In 2011 Clay Shirky of Foreign Affairs wrote of the political organizing power of social media across the world. His analysis concluded that social media was a growing force in enacting widespread
political activism against institutional oppression. Around the time of this article, the world saw oppressive regimes in Egypt, Tunisia, Libya, and Syria challenged—then dismantled– on Twitter and Facebook. Social media provided a platform for rapid, grassroot organizing on a massive level. No one can dispute the role social media plays in facilitating political change globally.
But what does that have to do with women in the US?
Since 2011 and the “Arab Spring,” social media’s role in activism has only expanded. We have seen local tragedies become national conversations about racism and police power/methodology through social media campaigns and hashtags (Trayvon Martin, Renisha McBride and Michael Brown). A massive shooting at UC Santa Barbara became a conversation about violence against women in all forms through #YesAllWomen. Social media has become not only a platform for connecting with friends but a locus of cultural activism. Social justice activists in the U.S. co-opted the techniques of global political activists and modified them to address pervasive structural issues within the United States. As a group of social justice activists, feminists must be concerned when the freedom of internet access is challenged. Nothing in history has comparable power to galvanize and mobilize such massive numbers of people in pursuit of a singular social goal.

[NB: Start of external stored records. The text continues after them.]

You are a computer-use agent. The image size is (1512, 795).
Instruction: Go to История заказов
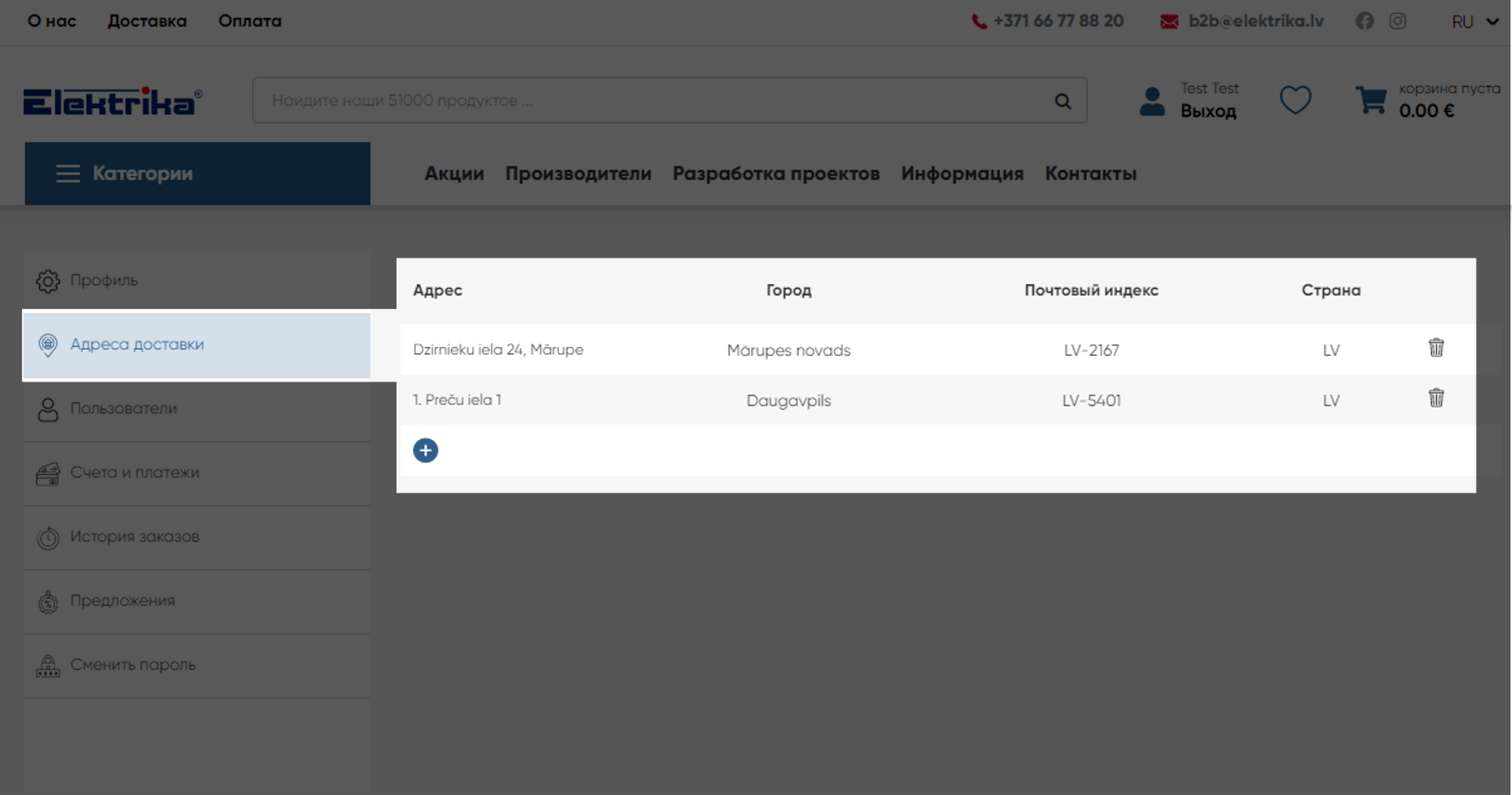(134, 537)
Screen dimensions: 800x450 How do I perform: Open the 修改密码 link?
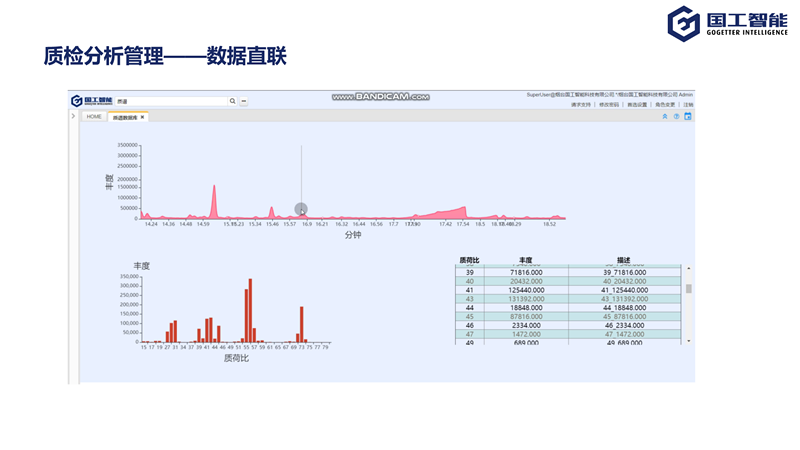click(609, 104)
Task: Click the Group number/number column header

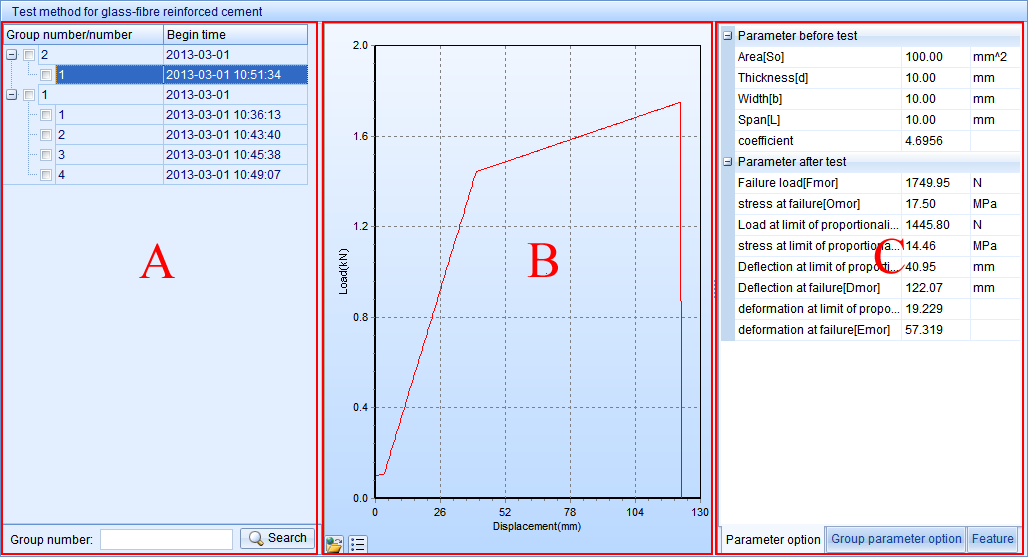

Net Neutrality is dangerously close to coming to an end in the United States. Since women use all forms of social media much more than men and the white-heterosexual-male voice tends to dominate traditional forms of cultural output, the end of net neutrality could stifle the dominant form of critical media output by women. Further still, the cable companies (which are of course also controlled by white men) then have the ability to arbitrarily slow connectivity to feminist websites like Jezebel, Feministing, or even the NOW website. Not only would social media activism become exceedingly difficult, more “traditional” media output designed to challenge the misogyny and patriarchal control of cultural creation could be restricted to the point of destruction. The very people who construct and enforce oppressive social norms would have complete control over the most egalitarian form of media. Essentially, white men would again control culture itself.
The feminist community must not stand by and watch idly as misogyny once again exerts its control over the means of social, cultural, and political activism. Now is the time to take to social media and protest the end of Net Neutrality.